Perhaps, he said, we are all like animals in the zoo, and once we see that one of us has got out of the enclosure we shout at him to run like mad, even though it will only result in him becoming lost.

the feeling of excitement that is also a rebirth of identity - has attended all his experiences of falling in love; and in the end, despite everything that has happened, these have been the most compelling moments of his life.

  • beautiful line - the rebirth of identity that comes with falling in love.

If he could only love what he did not know, and be loved in return on that same basis, then knowledge became an inexorable disenchantment, for which the only cure was to fall in love with someone new.

  • FACTS

What she couldn’t stand, she said, was pretence of any kind, especially the pretence of desire, wherein someone feigned the need to possess her wholly when in fact what he wanted was to use her temporarily.

I watched the people at the other tables and at the tables on the adjoining terraces, all packed so tightly that the whole square seemed to be aflame with conversation.

  • good imagery

It seemed to me that this was a situation it was impossible to get out of, while still thinking as well of one another as we had before. I had this feeling; she continued, which I have had since and which gets worse each time we argue, that we were caught in a net of words, tangled up in all these strings and knots, and that each of us thought there was something we could say that would set us free, but the more words we spoke the more tangles and knots there were. I find myself thinking of the simplicity of the time before we had said one syllable to one another: that is the time I would like to go back to; she said, ‘the time just before we first opened our mouths to speak’

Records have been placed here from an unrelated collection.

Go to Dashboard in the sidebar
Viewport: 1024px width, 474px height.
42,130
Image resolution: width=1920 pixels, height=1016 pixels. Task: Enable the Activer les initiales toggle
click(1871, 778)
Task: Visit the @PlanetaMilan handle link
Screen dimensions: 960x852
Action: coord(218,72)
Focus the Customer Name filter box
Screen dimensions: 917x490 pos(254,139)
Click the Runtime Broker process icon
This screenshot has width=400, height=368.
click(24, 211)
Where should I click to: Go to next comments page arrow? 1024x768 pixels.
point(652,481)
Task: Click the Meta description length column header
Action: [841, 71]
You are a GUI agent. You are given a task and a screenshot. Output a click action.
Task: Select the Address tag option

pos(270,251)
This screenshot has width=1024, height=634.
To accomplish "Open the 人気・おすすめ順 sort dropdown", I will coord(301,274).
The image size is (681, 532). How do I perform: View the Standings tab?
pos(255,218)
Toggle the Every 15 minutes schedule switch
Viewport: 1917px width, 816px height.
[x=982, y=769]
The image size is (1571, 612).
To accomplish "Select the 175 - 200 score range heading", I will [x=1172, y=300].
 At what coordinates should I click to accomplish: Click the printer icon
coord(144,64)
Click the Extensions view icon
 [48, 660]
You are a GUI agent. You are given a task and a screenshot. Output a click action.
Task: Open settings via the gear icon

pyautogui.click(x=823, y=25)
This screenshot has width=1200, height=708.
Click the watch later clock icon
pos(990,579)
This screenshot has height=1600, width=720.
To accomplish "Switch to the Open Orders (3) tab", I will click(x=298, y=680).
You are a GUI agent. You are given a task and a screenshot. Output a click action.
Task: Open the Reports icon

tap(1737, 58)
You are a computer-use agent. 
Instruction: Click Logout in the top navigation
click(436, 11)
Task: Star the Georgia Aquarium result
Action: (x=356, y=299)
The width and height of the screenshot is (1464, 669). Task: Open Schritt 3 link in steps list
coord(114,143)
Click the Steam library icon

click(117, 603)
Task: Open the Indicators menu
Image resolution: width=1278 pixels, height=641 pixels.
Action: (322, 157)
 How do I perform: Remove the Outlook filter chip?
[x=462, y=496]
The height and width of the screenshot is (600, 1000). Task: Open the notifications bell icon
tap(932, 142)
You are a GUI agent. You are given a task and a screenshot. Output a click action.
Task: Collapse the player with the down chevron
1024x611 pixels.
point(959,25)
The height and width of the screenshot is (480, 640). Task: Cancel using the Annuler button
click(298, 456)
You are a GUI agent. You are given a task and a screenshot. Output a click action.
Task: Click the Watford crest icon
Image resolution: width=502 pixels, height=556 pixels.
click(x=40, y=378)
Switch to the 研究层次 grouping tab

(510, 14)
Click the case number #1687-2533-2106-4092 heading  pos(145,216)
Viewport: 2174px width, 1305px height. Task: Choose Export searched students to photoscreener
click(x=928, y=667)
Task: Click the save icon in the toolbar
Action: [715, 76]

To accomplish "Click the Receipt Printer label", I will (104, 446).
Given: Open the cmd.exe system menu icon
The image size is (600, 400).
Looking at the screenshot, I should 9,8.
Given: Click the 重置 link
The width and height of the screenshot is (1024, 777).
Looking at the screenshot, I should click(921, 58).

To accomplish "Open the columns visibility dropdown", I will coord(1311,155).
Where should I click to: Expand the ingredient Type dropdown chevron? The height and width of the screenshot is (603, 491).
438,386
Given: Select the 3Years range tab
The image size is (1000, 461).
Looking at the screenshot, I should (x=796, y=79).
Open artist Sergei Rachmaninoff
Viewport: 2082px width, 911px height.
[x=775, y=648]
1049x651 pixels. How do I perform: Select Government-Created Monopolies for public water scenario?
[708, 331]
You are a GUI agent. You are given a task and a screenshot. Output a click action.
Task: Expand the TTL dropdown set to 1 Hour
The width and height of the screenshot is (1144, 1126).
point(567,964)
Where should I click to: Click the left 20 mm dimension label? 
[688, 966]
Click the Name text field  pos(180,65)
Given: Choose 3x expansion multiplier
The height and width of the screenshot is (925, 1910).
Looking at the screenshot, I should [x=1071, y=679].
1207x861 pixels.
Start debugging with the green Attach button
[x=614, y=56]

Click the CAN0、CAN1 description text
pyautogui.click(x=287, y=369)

  • when you get so afraid to talk because of the fear of loss

Like slaves, he said, or servants, in whose absence their masters would feel vulnerable. They watch us living; they prove that we are real; through them, we access the story of ourselves. In our interactions with them we - not they - are shown to be what we are. Surely - for human beings - the most important thing about an animal, he said, is that it can’t speak.

  • witnesses to your own life

Watching him eat the food, she continued, she had experienced two feelings that seemed directly to contradict one another. The first was longing; and the second was nausea. She both wanted and didn’t want whatever it was that sight - the sight of him eating - had invoked. The longing was easy enough to understand: it was what the Greeks called nostos, a word we translated as ‘homesickness’, though she had never liked that word. It seemed very English to try to pass off an emotional state as a sort of stomach bug. But that day she had realised that homesickness just about summed it up.

For most of the people she knew, people in their forties, this was a time of softening and expanding, of expectations growing blurred, of running a little to seed or to fat after the exhaustion of the chase: she saw them beginning to relax and make themselves comfortable in their lives. But for her, coming back out into the world again, the lines were still sharp, the expectations undimmed: sometimes she felt as if she’d arrived at a party just as everyone else was leaving, leaving to go home together and sleep.